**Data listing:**
------
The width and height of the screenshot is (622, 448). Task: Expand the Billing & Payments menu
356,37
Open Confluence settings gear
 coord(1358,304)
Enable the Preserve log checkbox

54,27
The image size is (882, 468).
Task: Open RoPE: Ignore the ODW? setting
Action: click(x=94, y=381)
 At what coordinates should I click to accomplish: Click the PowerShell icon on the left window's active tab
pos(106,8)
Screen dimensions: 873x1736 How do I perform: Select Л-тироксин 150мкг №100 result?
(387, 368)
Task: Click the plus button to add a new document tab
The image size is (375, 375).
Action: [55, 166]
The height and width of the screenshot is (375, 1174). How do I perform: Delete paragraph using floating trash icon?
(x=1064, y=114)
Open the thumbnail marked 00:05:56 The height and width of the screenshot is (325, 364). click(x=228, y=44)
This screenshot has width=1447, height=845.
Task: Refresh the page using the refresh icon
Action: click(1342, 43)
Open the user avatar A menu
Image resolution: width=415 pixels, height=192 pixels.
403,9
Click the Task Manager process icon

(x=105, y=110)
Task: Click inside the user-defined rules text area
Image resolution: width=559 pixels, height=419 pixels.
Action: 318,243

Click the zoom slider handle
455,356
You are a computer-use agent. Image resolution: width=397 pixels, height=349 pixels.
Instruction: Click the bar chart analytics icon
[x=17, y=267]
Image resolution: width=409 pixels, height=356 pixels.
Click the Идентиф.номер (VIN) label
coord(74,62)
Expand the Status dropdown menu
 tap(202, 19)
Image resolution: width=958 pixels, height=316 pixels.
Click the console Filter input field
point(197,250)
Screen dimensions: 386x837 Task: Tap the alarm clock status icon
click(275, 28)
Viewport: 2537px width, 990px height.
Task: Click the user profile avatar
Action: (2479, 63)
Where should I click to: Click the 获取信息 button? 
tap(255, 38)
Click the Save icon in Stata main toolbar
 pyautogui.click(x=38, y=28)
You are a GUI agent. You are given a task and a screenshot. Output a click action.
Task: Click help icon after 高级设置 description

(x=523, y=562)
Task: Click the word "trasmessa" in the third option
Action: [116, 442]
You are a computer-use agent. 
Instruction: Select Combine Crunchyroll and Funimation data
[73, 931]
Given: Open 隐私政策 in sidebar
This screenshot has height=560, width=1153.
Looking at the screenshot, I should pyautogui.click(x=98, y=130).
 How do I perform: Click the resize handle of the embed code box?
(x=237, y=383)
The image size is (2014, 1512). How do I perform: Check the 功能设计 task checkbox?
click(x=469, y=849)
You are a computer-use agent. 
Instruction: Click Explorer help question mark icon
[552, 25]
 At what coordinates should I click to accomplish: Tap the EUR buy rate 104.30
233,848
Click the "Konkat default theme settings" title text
------
**Stated problem:** Copy every line of the data listing above without any changes.

**Reply:**
The width and height of the screenshot is (622, 448). Task: Expand the Billing & Payments menu
356,37
Open Confluence settings gear
 coord(1358,304)
Enable the Preserve log checkbox

54,27
The image size is (882, 468).
Task: Open RoPE: Ignore the ODW? setting
Action: click(x=94, y=381)
 At what coordinates should I click to accomplish: Click the PowerShell icon on the left window's active tab
pos(106,8)
Screen dimensions: 873x1736 How do I perform: Select Л-тироксин 150мкг №100 result?
(387, 368)
Task: Click the plus button to add a new document tab
The image size is (375, 375).
Action: [55, 166]
The height and width of the screenshot is (375, 1174). How do I perform: Delete paragraph using floating trash icon?
(x=1064, y=114)
Open the thumbnail marked 00:05:56 The height and width of the screenshot is (325, 364). click(x=228, y=44)
This screenshot has width=1447, height=845.
Task: Refresh the page using the refresh icon
Action: click(1342, 43)
Open the user avatar A menu
Image resolution: width=415 pixels, height=192 pixels.
403,9
Click the Task Manager process icon

(x=105, y=110)
Task: Click inside the user-defined rules text area
Image resolution: width=559 pixels, height=419 pixels.
Action: 318,243

Click the zoom slider handle
455,356
You are a computer-use agent. Image resolution: width=397 pixels, height=349 pixels.
Instruction: Click the bar chart analytics icon
[x=17, y=267]
Image resolution: width=409 pixels, height=356 pixels.
Click the Идентиф.номер (VIN) label
coord(74,62)
Expand the Status dropdown menu
 tap(202, 19)
Image resolution: width=958 pixels, height=316 pixels.
Click the console Filter input field
point(197,250)
Screen dimensions: 386x837 Task: Tap the alarm clock status icon
click(275, 28)
Viewport: 2537px width, 990px height.
Task: Click the user profile avatar
Action: (2479, 63)
Where should I click to: Click the 获取信息 button? 
tap(255, 38)
Click the Save icon in Stata main toolbar
 pyautogui.click(x=38, y=28)
You are a GUI agent. You are given a task and a screenshot. Output a click action.
Task: Click help icon after 高级设置 description

(x=523, y=562)
Task: Click the word "trasmessa" in the third option
Action: [116, 442]
You are a computer-use agent. 
Instruction: Select Combine Crunchyroll and Funimation data
[73, 931]
Given: Open 隐私政策 in sidebar
This screenshot has height=560, width=1153.
Looking at the screenshot, I should pyautogui.click(x=98, y=130).
 How do I perform: Click the resize handle of the embed code box?
(x=237, y=383)
The image size is (2014, 1512). How do I perform: Check the 功能设计 task checkbox?
click(x=469, y=849)
You are a computer-use agent. 
Instruction: Click Explorer help question mark icon
[552, 25]
 At what coordinates should I click to accomplish: Tap the EUR buy rate 104.30
233,848
Click the "Konkat default theme settings" title text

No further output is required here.